The appeals court ruling notes that Hummel could have found a way, for example, by wrapping her body in plastic and dragging her to the van, as Hummel claimed he had done to cover up the suicide...
During the second trial Angela Anderson, the public defender, offered the jury a scenario that would, in theory, suggest the murder wasn’t premeditated: Mom waits several days to confront Hummel about the molestation, then confronts him on the day she disappears.
“Let’s assume this,” Anderson argued, “in a rage (Hummel) kills her right then and there, and when the kids come home, mom is gone. If that is the way it happened, that’s murder in the second degree, because there’s no premeditation.”
Murder in the second degree, however, had been taken off the table in an agreement before the second trial – a move that ended up working out for the defense, Anderson said Tuesday.
McEachran said he did not ask the jury to consider convicting him of what is known as a “lesser included offense,” i.e., murder in the second degree, because the first Court of Appeals ruling agreed there was evidence to prove murder in the first degree. McEachran called it “bizarre” that a second group of judges, on the same court, disagreed and found there wasn’t enough evidence to prove premeditation.
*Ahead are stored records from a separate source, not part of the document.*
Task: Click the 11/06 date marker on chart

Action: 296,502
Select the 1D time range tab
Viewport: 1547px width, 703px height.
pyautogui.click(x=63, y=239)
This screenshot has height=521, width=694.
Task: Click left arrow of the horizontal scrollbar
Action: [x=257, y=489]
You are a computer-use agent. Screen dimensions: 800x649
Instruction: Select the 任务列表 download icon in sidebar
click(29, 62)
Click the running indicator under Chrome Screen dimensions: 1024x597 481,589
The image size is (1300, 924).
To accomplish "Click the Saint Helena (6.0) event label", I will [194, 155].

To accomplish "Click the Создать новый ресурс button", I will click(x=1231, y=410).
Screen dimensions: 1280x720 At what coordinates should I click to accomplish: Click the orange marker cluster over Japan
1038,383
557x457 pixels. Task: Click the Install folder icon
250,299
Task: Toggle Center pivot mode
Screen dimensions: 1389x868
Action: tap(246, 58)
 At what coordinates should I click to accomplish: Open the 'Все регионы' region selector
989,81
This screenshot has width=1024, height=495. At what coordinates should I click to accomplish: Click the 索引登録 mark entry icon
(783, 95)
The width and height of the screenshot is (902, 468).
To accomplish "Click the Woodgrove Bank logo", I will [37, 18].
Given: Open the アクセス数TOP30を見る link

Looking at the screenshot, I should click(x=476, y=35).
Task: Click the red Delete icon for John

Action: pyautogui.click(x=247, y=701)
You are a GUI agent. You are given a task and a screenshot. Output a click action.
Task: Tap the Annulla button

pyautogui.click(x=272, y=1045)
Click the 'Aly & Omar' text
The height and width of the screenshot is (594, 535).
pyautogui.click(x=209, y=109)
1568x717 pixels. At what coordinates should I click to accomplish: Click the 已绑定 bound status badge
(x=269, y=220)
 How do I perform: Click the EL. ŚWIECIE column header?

So as a result the Court of Appeals ruled that, because the prosecutor didn’t instruct the jury to consider the lesser crime, the judgment could not simply be reduced to murder in the second degree.
“Reversal for insufficient evidence is ‘equivalent to an acquittal,’ and bars retrial for the same offense,” reads the appellate court’s ruling, in a paragraph citing the U.S. Supreme Court case Burks v. United States...
The prosecutor plans to appeal to the state’s highest court. If the Supreme Court upholds the ruling, the case will be sent back to Whatcom County, and dismissed with prejudice. That means the defendant would be a free man, and the case couldn’t be taken to trial a third time.
In the meantime, Hummel will await the result of that appeal behind bars at a state prison in Monroe.